El Pilar Europeo de Derechos Sociales es una iniciativa de la Unión Europea que establece un marco común de principios y derechos sociales esenciales para garantizar sociedades más justas, inclusivas y cohesionadas con el objetivo de servir de guía a los Estados miembros en la modernización de sus políticas sociales y laborales en el contexto actual de transformación demográfica, digital y ecológica.
Se basa en 20 principios estructurados en tres bloques: igualdad de oportunidades y acceso al mercado de trabajo (educación, formación y aprendizaje permanente, igualdad de género y de oportunidades, y apoyo activo al empleo), condiciones de trabajo justas (empleo seguro y adaptable, salarios, información sobre las condiciones y protección en caso de despido, diálogo social y participación de los trabajadores, conciliación, y entorno de trabajo saludable, seguro y adaptado), y protección e inclusión social (atención y apoyo a la infancia, protección social, prestaciones por desempleo, renta mínima, pensiones y prestaciones en la vejez, sanidad, inclusión de las personas con discapacidad, cuidados de larga duración, vivienda y asistencia para las personas sin hogar, y acceso a los servicios esenciales).

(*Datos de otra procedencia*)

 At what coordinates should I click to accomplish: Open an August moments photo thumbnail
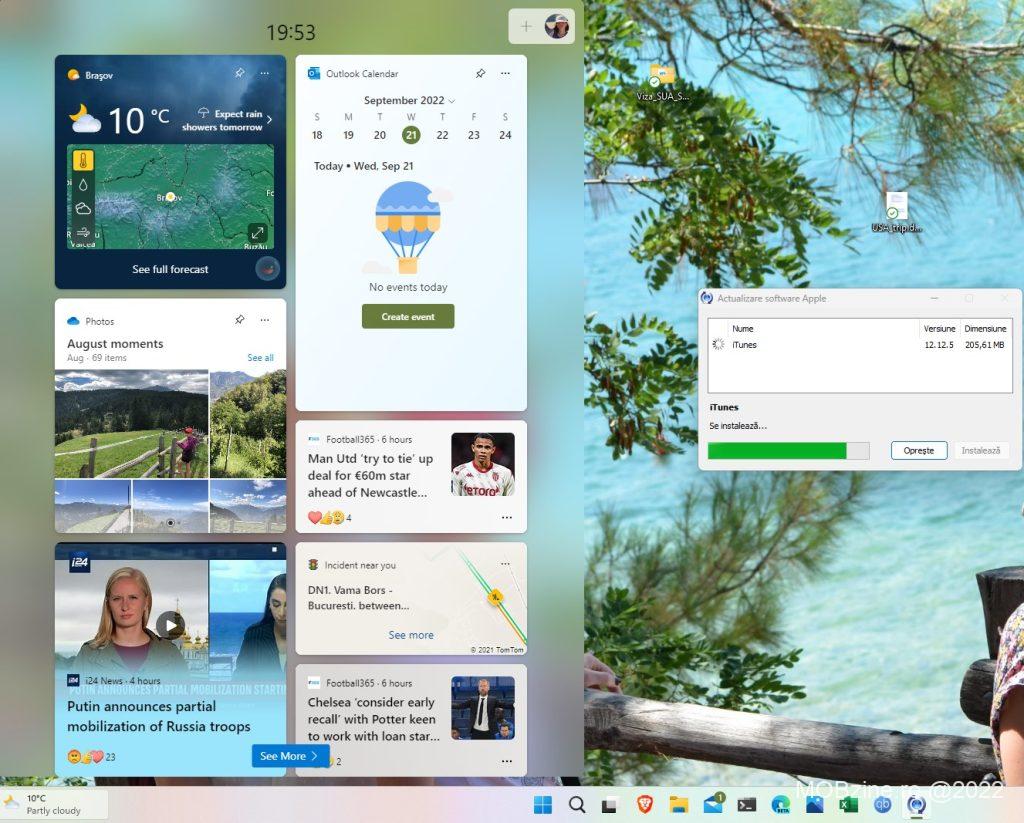pyautogui.click(x=130, y=420)
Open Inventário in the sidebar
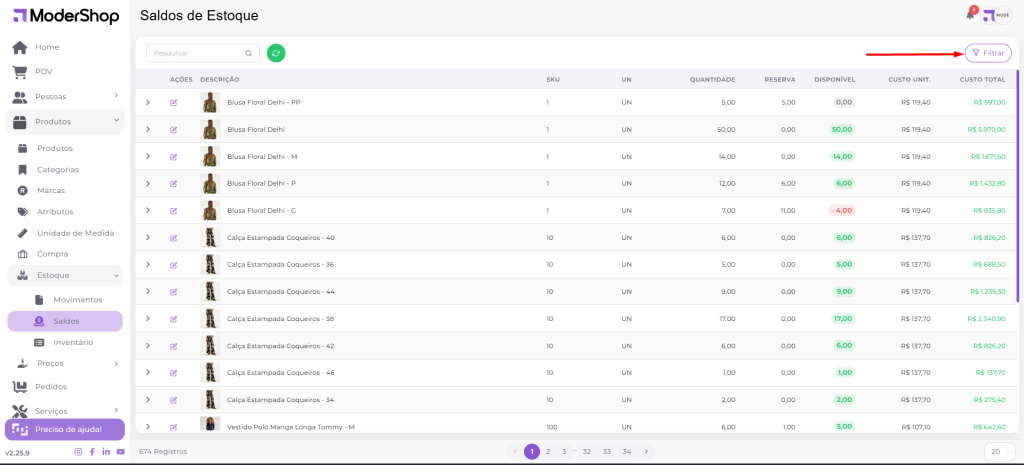This screenshot has width=1024, height=465. [x=72, y=342]
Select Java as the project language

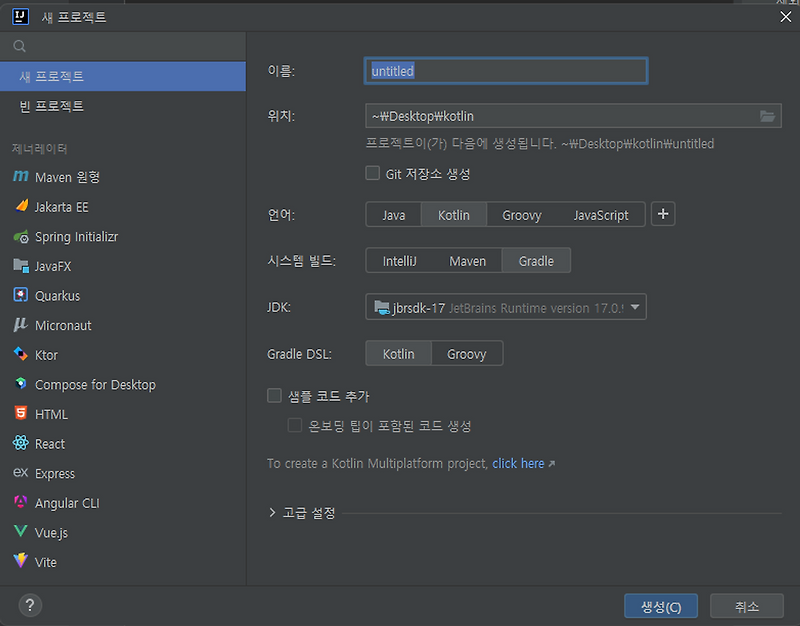pos(393,214)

El plan de acción busca convertir los principios en acciones concretas y fija una serie de objetivos a escala europea:
- Empleo: al menos el 78% de la población de 20 a 64 años debe estar empleada.
- Capacidades y formación: un mínimo de 60% de los adultos debe participar cada año en actividades de formación.
- Reducción del número de personas en riesgo de pobreza y exclusión social: en al menos 15 millones, de las cuales 5 millones deben ser niños.